秋吉くんは、あたしと冬哉の方をチラリと見た後、


「ごめん、昼はちょっと部活のことで予定があって。俺は遠慮しとくね」


あくまで優しく、申し訳なさそうにそう言うと、はるかに「後からまた連絡する」と続けて、あたし達に背を向けた。


「あっ、護くん……」


はるかが追いかけるように声をかけるけど、既に距離が開いてしまっていて届かない。


「なにアイツ急いでんの?」


これから戻る方向は同じ、ましてや冬哉とは同じクラスなんだから、一緒に戻ってもいいのに。

不思議そうに首を傾げる冬哉に、「さあ……」と短く返事しながら、あたしが気にするのははるかの様子。

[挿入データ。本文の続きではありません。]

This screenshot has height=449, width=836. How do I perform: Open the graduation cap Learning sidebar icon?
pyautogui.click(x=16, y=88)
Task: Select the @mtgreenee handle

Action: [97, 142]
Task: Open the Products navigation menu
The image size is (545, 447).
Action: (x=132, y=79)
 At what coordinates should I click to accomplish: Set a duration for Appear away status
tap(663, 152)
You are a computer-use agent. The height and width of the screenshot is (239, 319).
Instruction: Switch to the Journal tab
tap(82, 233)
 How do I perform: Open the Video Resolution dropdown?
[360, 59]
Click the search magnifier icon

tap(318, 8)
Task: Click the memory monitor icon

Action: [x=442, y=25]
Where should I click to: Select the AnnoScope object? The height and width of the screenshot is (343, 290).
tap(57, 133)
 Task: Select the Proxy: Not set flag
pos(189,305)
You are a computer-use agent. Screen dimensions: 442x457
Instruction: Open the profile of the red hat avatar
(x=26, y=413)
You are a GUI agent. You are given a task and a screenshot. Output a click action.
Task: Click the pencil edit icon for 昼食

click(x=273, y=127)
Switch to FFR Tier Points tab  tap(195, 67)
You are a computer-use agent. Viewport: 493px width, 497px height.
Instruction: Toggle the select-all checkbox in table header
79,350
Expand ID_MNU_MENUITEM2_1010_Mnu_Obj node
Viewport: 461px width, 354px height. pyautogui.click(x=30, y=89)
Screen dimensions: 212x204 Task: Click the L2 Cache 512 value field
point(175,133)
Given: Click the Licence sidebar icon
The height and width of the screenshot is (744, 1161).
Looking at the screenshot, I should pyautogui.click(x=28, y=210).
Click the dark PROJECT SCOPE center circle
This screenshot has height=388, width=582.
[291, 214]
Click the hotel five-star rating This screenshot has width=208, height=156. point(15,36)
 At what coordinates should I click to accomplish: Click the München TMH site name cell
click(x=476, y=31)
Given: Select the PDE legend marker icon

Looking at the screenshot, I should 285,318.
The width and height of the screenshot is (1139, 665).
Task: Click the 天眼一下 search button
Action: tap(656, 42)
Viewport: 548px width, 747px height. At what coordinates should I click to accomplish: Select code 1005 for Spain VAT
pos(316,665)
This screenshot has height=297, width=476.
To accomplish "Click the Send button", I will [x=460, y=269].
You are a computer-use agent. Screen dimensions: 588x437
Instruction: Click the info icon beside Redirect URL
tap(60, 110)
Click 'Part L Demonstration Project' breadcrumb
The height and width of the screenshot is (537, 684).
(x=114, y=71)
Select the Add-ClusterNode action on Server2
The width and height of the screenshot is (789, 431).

はるかは少し寂しそうに、秋吉くんの後ろ姿を見送っていて。


『最近ちょっと様子が変っていうか、避けられてるみたいに感じることがあるんだよね』


伏目がちに打ち明けてくれた言葉を思い出さずにはいられなくて。


「じゃあ、今日のお昼はなっちゃんと橘くんのふたりで──」

「ごめん冬哉、今日のお昼はやっぱ別で!」

「は?」


笑顔を浮かべ、はるかがこっちに振り向いた瞬間。

あたしははるかの手を取って、冬哉を置いて歩き出した。